OFFER LETTER AMENDMENT

EX-10.1 2 d416400dex101.htm EX-10.1 EX-10.1

EXHIBIT 10.1

OFFER LETTER AMENDMENT

THIS OFFER LETTER AMENDMENT (“Agreement”) is made and entered into as of this 28th day of August 2012, by and between Beatrice Lafon (“you” or the “Executive”), and Claire’s Stores, Inc. (the “Company”).

RECITALS

WHEREAS, Claire’s Inc. is the parent (the “Parent”) of the Company;

WHEREAS, in September 2011, the Executive signed an Offer Letter and entered into an Employment Agreement with the European operating subsidiary of the Company to serve as President of the Company’s European division;

WHEREAS, in connection with the Executive’s appointment as President of Europe, Parent offered Executive (the “Offer”) the opportunity to purchase 30,000 shares of common stock of the Parent (the “Shares”) at a purchase price of $10 per share;

WHEREAS, in February 2012, the Executive purchased 5,000 Shares;

WHEREAS, the Offer with respect to the remaining 25,000 Shares expired February 29, 2012;

WHEREAS, in May 2012, the Company granted an investment option on a buy-one-get-one basis (“BOGO Option”) to the Executive, at an exercise price of $10 per share, which related to the purchase of 5,000 Shares by the Executive in February 2012;

WHEREAS, the Compensation Committee of the Board of Directors of the Company desires to extend the Offer pursuant to the terms of this Agreement;

AGREEMENT

NOW THEREFORE, the Company and Executive agree as follows:

 

1. General.

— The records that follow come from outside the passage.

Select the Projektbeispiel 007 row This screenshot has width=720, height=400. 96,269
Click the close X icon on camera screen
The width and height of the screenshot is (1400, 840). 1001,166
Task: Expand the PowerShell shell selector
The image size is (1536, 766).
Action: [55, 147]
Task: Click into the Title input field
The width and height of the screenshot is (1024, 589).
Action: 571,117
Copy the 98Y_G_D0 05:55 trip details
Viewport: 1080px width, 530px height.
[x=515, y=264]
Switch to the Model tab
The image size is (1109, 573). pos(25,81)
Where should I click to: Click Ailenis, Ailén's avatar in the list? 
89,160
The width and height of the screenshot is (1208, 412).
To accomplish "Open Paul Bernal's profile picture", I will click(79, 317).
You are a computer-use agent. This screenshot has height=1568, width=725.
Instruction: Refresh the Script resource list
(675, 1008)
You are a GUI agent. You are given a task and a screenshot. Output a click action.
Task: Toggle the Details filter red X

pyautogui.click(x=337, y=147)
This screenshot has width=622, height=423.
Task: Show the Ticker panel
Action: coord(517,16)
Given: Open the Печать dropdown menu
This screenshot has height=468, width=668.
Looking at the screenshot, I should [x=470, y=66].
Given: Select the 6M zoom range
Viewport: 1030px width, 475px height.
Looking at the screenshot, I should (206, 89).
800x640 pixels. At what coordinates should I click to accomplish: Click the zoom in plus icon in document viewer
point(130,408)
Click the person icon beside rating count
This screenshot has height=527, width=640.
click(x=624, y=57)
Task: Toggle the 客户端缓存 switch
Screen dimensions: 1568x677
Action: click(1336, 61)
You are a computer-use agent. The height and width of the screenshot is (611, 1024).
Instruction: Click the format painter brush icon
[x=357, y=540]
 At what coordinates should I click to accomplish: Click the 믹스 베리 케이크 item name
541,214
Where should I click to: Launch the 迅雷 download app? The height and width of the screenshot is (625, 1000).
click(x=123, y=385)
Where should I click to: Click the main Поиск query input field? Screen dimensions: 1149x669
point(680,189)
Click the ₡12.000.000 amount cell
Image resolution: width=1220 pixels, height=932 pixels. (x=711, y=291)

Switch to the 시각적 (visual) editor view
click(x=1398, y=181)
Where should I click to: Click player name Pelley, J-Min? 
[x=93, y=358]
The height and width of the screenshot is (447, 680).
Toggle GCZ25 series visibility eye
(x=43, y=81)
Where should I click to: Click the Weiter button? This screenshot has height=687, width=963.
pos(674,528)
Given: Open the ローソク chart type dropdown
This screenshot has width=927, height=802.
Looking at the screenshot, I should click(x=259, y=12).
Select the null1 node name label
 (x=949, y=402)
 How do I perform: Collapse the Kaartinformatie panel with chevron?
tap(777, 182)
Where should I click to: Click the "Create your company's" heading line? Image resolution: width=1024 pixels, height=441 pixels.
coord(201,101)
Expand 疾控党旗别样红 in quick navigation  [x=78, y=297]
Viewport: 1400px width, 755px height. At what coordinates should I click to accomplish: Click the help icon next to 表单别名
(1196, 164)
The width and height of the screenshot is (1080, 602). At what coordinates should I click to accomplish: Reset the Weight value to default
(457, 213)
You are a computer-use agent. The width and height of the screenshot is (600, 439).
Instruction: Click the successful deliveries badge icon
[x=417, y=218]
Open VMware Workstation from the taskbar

This Offer is being made pursuant to the Company’s Amended and Restated Stock Incentive Plan (the “Plan), a copy of which has been publicly filed with the United States Securities Exchange Commission. The Shares purchased or that may be purchased by the Executive (the “Purchased Shares”), the BOGO Options and underlying Shares (the “BOGO Shares”) are subject in all respects to the provisions of the Plan (including, without limitation, Section 8), except as specifically modified hereby. Capitalized terms not otherwise defined in the text or in Section 8 hereof are defined in the Plan.

 

2.

Opportunity to Purchase Shares. Executive may purchase 25,000 Shares at a price per Share equal to the fair market value of the Shares at the time of purchase, as determined in good faith by the Board based on an independent third party valuation, but in no event less than $10 per share (the price actually paid for the Shares at the time of purchase referred to as the “Purchase Price”). The Shares must be purchased in increments of 1,000, and the number of Shares that maybe purchased is limited to 25,000 shares.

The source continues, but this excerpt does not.